= National Donor Deferral Registry =

The National Donor Deferral Registry, also known as the (NDDR) is a database of individuals who have tested "reactive" for viral agents like human immunodeficiency viruses (HIV), Hepatitis B virus (HBV), and hepatitis C virus (HCV) and are permanently prohibited from donating plasma. NDDR is a registered trademark of the Plasma Protein Therapeutics Association. U.S. regulations require organizations that collect plasma screens for viruses and flag donors and keep a list. The NDDR was established in 1993. This is to help plasma donation centers notify other centers of a donor who has tested positive for one of the listed viruses. The NDDR is temporary

==Government Regulations==
The NDDR is a confidential database that is used in North America and the United States to help provide the collection of safe plasma donation through plasmapheresis. When identifying information is matched in the registry, the donation center should not accept a person donation. The U.S. Food and Drug Administration lists the requirements for donor federal in 21 CFR § 610.41

In November 2020, the U.S. Food and Drug Administration reviewed a Section 510(k) premarket notification of a cloud-based version of the NDDR by Headspring Healthcare, Inc.
The new web-based systems would allow
- Allow blood and plasma collection facilities to retrieve recent dates of a donor's donations of blood or blood components (including Source Plasma) via the web, or through an electronic interface, for the purpose of determining if the frequency of an individual's donations is in compliance with Plasma Protein Therapeutics Association's (PPTA's) standards and applicable regulatory requirements
- Allow blood and plasma collection facilities to retrieve basic underlying information about a donor to aid and assist in the determination of a donor's eligibility to donate blood or plasma.
- Allow donor deferral information to be added, updated and deleted via a web page.

Each donation center is responsible for checking the NDDR prior to donation and uploading any positive or reactive tests for each donor. An International Quality Plasma Program (IQPP) facility is a lab that has agreed to the voluntary standards program of the PPTA.

The personally identifiable information (PII) that is collected is "individual's donor ID, first and last name, middle initial birthdate and gender. The donor's social security number or INDS number."

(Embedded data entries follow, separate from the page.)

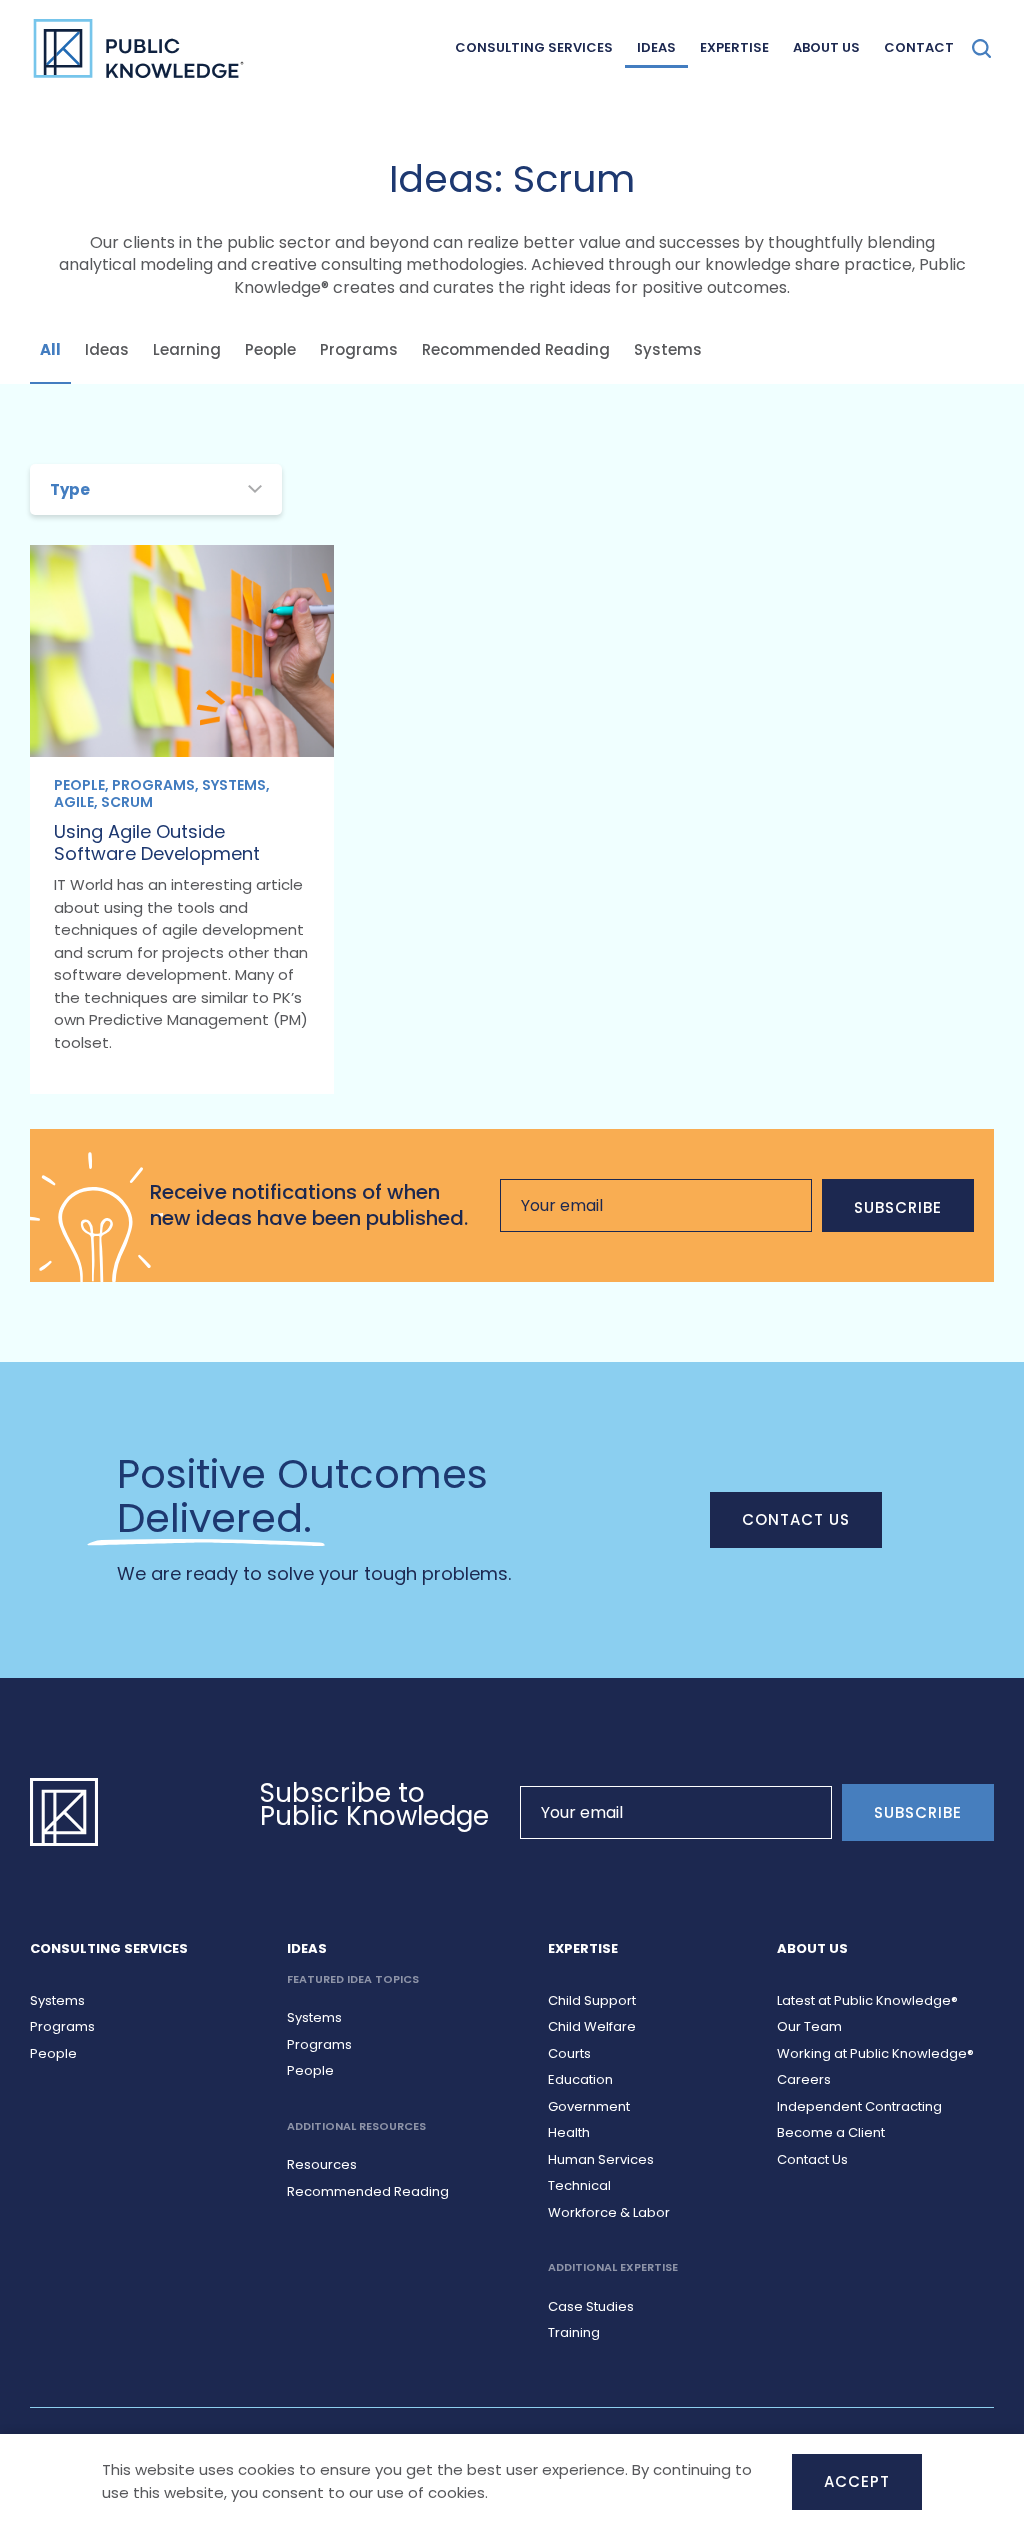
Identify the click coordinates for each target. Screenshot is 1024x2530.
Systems (668, 349)
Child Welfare (592, 2026)
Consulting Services (534, 47)
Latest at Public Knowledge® (867, 2000)
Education (580, 2079)
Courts (569, 2053)
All (50, 349)
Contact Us (796, 1519)
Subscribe (898, 1207)
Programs (359, 349)
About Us (826, 47)
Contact (919, 47)
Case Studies (591, 2306)
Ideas (656, 47)
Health (569, 2132)
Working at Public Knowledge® (875, 2053)
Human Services (601, 2159)
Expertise (734, 47)
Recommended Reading (516, 349)
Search (981, 48)
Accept (857, 2481)
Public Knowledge (138, 48)
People (270, 349)
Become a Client (831, 2132)
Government (589, 2106)
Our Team (809, 2026)
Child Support (592, 2000)
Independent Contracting (859, 2106)
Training (574, 2332)
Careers (804, 2079)
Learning (187, 349)
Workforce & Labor (609, 2212)
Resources (322, 2164)
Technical (579, 2185)
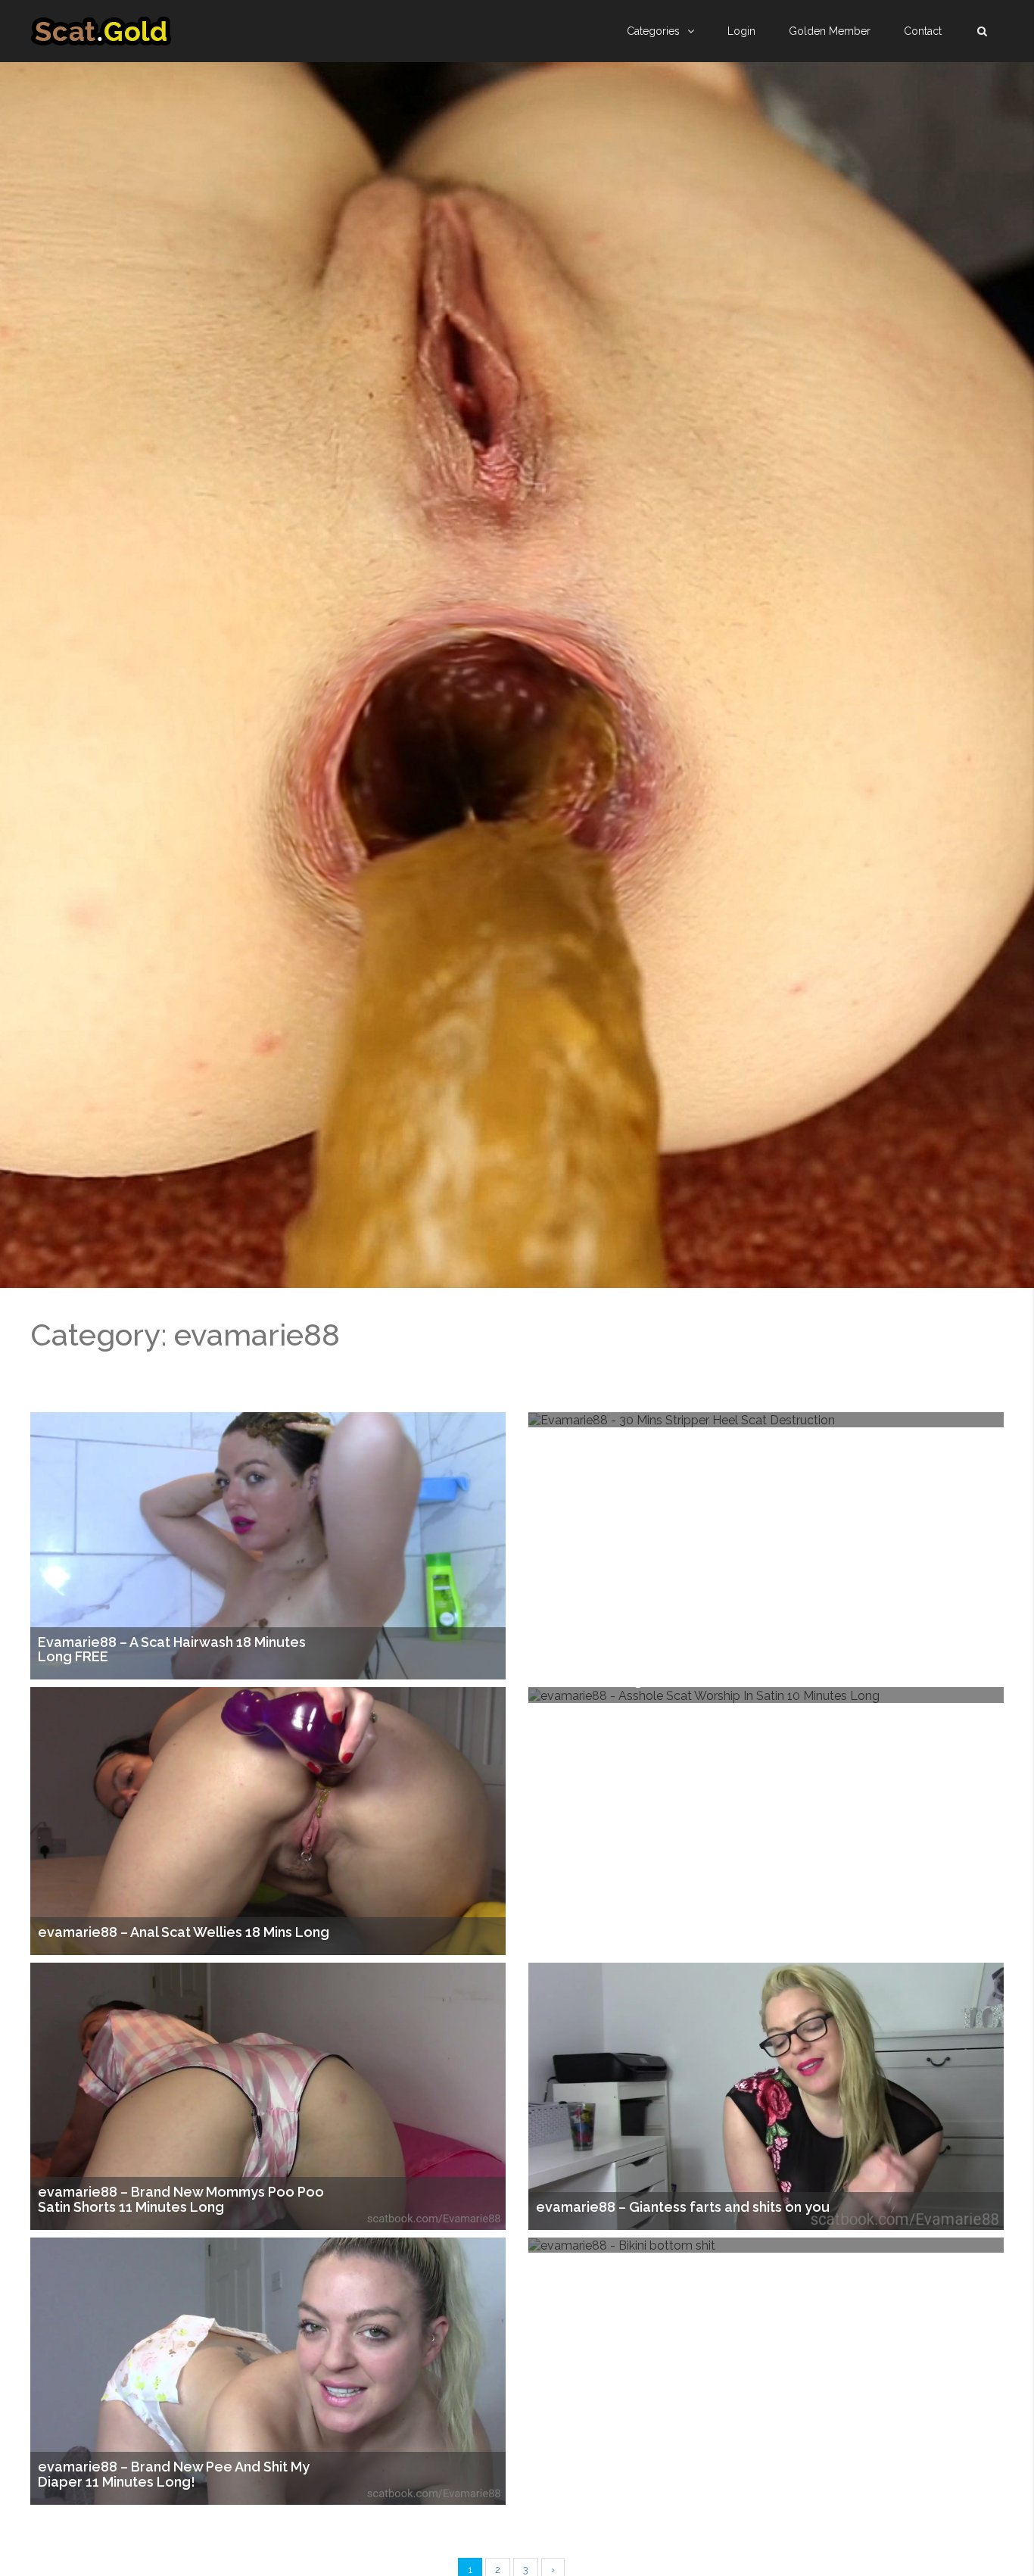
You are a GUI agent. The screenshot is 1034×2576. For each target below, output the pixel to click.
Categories (653, 31)
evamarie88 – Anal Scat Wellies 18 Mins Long (183, 1932)
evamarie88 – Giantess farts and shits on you (683, 2207)
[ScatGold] (101, 31)
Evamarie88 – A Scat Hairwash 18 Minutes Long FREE (172, 1650)
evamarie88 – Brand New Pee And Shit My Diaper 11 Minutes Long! (174, 2474)
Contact (923, 31)
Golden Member (829, 31)
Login (741, 31)
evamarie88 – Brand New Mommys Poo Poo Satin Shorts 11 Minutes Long (181, 2200)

===Requalification of previously deferred donors===
The FDA has established rules under how a previously deferred donor may be able to requalify. There are two methods which the FDA has adopted.

- The previous deferral was for a defined period of time and that time period has passed, or the deferral was otherwise temporary, such as a deferral based on eligibility criteria

or

- A deferred donor subsequently may be found to be eligible as a donor of blood or blood components by a requalification method or process found acceptable for such purposes by FDA. Such a donor is considered no longer deferred.

It was not until May 2010 when the FDA published a way for individuals to be requalified due to repeatedly reactive test for anti-HBC. The FDA admitted that up to 21,500 people in the late 1980s and 1990s because of "false positive" tests results. The FDA estimated that almost 200,000 donors could be eligible for reentry.

===Errors on registry===
There is no central agency responsible for reviewing or correcting errors. Each company that inputs data into the NDDR must have a written procedure to correct errors.

A Woman in Des Moines, Iowa, was listed on the NDDR after having a 'reactive' test for HIV however, after additional testing was found to be negative for HIV.